Prinsip penerapan UU PLH dalam perspektif tata ruang dilakukan melalui konservasi dan preservasi atas sumber daya alam (SDA), menserasikan-seimbangkan SDA, sumber daya manusia, dan sumber daya buatan serta menumbuhkan ketanggapsegeraan masyarakat untuk melakukan pengawasan dan pengendalian atas mutu dan keberlanjutan ruang.

Pendekatan PLH menurut Setyo terbagi menjadi tiga yaitu ekonomi dengan menjadikan sumber daya dalam kisi dan instrument ekonomi tanpa mengabaikan kepentingan masyarakat, regulasi melalui instrument hokum yang mengatur pengelolaan sumber data tanpa mengabaikan peran serta masyarakat dan unsur terkahir yaitu masyarakat melalui pelibatan pihak-pihak yang berfungsi dalam pengelolaan sumber daya.

Sementara itu anggota Badan Planologi Kehutanan Departemen Kehutanan Yetti Rusli dalam materinya tentang pemantapan keberadaan hutan untuk pelestarian lingkungan hidup mengungkapkan hutan sebagai satu kesatuan ekosistem tidak mengenal batas wilayah administrasi pemerintahan dan negara.
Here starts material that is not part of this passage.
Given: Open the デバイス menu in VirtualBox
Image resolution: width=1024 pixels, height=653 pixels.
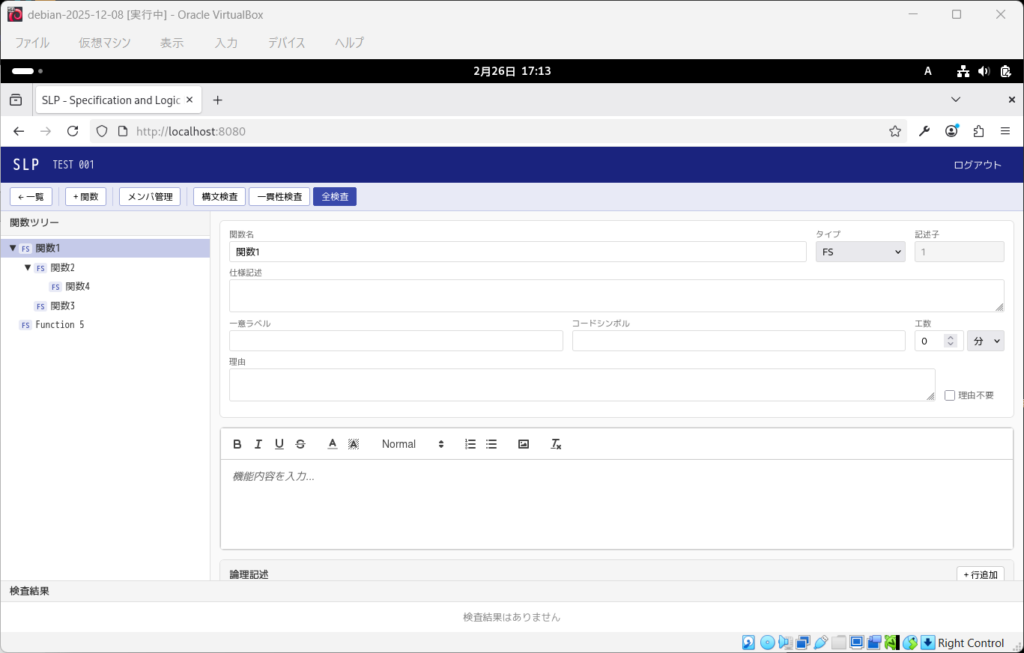Looking at the screenshot, I should tap(286, 43).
“Semakin kecil hutan dibagi-bagi, semakin besar potensi terganggunya ekosistem,” terang Yetti.

Dalam Rencana Pembangunan Jangka (RPJ) Menengah, dan RPJ Panjang Kabinet Indonesia Bersatu disebutkan pembangunan kehutanan diarhakan untuk mendorong pertumbuhan ekonomi dan meningkatkan upaya pengelolaan sumber daya hutan dan meningkatkan ketaatan terhadap tata ruang dan pengendalian kerusakan hutan.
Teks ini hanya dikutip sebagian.